Mehr denn je brauchen die Verlage Bestseller, aber darauf hat Suhrkamp nur selten spekuliert. Noch günstig hat man 1984 Isabel Allendes Roman «Das Geisterhaus» eingekauft, der sich dann tatsächlich acht Monate auf Platz eins der Spiegel-Beststellerliste hielt. Später verlangte Allende enorme Vorschüsse. Für das Geschäftsjahr 1995 beklagt Siegfried Unseld, dass nur Allendes Roman «Paula» sich richtig gut verkauft habe, bei den anderen Büchern seien es nie mehr als 30 000 gewesen. Bei 30 000 Stück würde heute jeder Verleger jubeln.

Suhrkamp-Kultur ist ein Hemmnis

Das grosse Handeln bei Büchern war Siegfried Unseld geradezu physisch unangenehm, und dieses idiosynkratische Gefühl steckt noch heute im Verlag. Der grosse Tanker kann seine Route nicht so schnell ändern, und die berühmte Suhrkamp-Kultur ist heute oft kein Muntermacher mehr, sondern ein Hemmnis.

Noch ein Suhrkamp-Problem: Er war immer auch der Verlag der Kanonisierung. Kanonisierung bedeutet, dass man etwas gelesen haben muss. Fällt das weg, bleibt die Frage: Soll man das lesen? Die Schullektüre hat sich heute weitgehend von jenem klassischen Kanon entkoppelt, für den Suhrkamp steht.

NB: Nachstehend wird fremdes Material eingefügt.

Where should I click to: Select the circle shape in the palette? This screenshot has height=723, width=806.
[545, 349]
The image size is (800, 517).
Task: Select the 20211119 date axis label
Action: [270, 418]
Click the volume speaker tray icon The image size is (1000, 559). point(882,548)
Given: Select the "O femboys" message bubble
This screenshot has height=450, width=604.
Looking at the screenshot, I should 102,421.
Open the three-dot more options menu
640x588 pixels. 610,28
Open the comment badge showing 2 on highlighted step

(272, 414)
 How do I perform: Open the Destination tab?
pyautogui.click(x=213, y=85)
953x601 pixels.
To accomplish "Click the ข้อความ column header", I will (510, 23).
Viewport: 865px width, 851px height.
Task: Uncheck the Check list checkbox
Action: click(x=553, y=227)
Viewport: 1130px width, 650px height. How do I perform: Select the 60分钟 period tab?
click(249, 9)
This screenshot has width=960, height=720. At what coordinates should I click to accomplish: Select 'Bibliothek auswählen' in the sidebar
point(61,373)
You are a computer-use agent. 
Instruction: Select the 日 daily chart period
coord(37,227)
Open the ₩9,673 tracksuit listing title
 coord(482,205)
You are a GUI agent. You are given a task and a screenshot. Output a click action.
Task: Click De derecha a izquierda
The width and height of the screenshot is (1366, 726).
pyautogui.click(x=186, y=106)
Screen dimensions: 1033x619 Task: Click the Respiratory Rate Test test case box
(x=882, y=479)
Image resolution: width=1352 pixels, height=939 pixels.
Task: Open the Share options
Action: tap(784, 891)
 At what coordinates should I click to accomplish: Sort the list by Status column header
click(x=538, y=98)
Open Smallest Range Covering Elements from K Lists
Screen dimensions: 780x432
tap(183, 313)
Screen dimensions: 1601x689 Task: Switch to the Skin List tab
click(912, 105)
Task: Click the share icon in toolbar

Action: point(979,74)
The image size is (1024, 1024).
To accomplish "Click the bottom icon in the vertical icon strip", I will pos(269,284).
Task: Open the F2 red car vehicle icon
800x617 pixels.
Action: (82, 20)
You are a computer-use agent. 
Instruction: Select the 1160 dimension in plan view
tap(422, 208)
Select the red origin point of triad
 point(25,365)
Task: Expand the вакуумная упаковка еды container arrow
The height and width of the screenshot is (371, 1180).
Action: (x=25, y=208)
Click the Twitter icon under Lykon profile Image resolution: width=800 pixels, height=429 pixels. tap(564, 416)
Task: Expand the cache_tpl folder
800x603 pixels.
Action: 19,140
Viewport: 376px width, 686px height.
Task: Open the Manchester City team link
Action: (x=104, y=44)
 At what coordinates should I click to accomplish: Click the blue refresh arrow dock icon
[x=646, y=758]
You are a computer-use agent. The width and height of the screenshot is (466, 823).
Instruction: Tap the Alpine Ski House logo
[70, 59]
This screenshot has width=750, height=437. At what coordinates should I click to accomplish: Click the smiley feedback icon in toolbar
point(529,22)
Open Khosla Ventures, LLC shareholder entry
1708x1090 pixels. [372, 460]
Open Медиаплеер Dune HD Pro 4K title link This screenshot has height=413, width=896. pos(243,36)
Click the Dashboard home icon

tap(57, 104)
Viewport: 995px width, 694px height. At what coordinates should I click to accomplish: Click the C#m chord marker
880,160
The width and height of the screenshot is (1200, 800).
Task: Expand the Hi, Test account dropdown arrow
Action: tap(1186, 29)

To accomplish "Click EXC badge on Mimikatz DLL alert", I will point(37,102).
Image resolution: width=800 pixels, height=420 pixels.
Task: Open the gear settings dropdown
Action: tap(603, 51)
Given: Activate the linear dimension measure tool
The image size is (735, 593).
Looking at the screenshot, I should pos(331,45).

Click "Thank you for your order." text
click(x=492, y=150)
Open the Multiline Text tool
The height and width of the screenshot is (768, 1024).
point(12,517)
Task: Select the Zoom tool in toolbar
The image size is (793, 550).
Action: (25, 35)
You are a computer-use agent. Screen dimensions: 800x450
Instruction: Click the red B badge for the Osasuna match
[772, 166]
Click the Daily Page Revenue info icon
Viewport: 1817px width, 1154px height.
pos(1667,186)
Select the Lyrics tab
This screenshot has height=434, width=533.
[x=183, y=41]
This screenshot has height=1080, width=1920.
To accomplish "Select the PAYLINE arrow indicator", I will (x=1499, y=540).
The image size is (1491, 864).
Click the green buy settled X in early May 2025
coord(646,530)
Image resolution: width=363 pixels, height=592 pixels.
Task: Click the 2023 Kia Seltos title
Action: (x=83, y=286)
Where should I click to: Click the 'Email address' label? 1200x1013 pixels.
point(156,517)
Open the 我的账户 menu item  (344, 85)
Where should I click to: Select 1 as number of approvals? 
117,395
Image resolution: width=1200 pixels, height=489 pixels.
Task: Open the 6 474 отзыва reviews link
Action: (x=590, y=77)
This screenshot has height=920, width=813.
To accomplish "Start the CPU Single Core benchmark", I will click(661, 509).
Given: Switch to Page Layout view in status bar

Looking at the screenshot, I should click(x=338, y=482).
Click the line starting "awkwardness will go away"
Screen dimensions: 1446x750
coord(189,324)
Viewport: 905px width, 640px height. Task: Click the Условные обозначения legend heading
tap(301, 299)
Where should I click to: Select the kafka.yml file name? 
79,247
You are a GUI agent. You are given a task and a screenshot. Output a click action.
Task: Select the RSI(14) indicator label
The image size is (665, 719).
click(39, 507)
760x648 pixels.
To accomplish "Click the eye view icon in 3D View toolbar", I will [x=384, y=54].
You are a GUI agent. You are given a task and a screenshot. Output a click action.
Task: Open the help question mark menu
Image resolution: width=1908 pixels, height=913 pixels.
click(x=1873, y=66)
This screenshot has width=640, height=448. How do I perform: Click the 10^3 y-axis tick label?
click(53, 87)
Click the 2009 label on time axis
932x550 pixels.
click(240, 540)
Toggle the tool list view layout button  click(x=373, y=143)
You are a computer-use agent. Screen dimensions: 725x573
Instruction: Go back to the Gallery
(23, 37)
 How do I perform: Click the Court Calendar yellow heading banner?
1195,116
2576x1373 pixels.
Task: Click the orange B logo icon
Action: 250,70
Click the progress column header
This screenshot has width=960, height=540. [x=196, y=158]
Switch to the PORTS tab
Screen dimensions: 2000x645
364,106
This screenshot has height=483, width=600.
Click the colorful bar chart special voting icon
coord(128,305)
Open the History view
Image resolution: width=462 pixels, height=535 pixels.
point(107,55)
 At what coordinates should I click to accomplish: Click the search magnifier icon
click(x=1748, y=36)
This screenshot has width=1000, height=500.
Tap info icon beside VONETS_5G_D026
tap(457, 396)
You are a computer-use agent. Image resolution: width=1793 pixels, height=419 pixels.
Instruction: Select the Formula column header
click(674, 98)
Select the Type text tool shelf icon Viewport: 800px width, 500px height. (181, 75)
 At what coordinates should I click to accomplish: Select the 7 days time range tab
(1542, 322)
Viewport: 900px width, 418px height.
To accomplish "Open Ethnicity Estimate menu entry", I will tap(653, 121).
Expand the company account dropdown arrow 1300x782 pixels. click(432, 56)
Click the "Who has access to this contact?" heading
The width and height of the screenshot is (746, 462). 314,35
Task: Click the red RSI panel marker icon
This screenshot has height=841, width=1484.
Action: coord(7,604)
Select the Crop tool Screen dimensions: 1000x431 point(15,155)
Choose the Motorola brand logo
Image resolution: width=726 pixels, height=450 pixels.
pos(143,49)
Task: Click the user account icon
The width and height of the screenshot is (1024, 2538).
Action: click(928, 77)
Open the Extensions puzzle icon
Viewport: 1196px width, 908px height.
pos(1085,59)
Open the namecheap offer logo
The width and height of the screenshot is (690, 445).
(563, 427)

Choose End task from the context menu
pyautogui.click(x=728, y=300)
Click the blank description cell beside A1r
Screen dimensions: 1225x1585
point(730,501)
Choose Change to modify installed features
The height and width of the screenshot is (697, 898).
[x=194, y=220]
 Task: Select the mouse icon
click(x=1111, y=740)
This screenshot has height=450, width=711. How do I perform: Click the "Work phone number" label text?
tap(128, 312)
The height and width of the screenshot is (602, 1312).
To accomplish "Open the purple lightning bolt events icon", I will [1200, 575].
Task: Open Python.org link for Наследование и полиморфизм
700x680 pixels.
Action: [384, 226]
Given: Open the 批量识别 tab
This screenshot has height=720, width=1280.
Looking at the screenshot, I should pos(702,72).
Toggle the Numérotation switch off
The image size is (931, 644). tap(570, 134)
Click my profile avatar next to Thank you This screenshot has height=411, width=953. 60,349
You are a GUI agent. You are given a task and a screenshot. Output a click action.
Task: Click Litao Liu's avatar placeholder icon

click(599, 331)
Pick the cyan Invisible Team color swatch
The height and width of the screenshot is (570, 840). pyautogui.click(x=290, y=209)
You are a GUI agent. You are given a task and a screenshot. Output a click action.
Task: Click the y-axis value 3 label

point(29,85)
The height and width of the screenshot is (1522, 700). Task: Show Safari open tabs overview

Statt Max Frisch wird Ferdinand von Schirach gelesen, weil der schreibend blitzschnell auf brennende gesellschaftliche Probleme reagiert. Literatur als reine Exemplifizierung von Gegenwart lesen zu können, bedeutet eine Entlastung der Schülerhirne. Noch macht der Berliner Verlag solche Bücher kaum, obwohl er damit Geld verdienen könnte.

Für Dirk Möhrle, den Immobilienunternehmer und neuen Alleineigentümer des Suhrkamp-Verlags, bleibt viel zu tun. Noch weiss man nicht: Wird hier abgerissen werden oder aufgebaut? Für einmal hatte die Witwe Siegfried Unselds recht, als sie beim Begräbnis ihres Mannes sagte: «Das grosse Gebäude, das er errichtet, an dessen Bau er 53 Jahre lang rastlos gewirkt hat, er hat es als Festung gebaut, als eine Bastion gegen Hass und Fanatismus, gegen Rassismus, Antisemitismus, gegen Menschenwahn.» Zumindest das sollte so bleiben.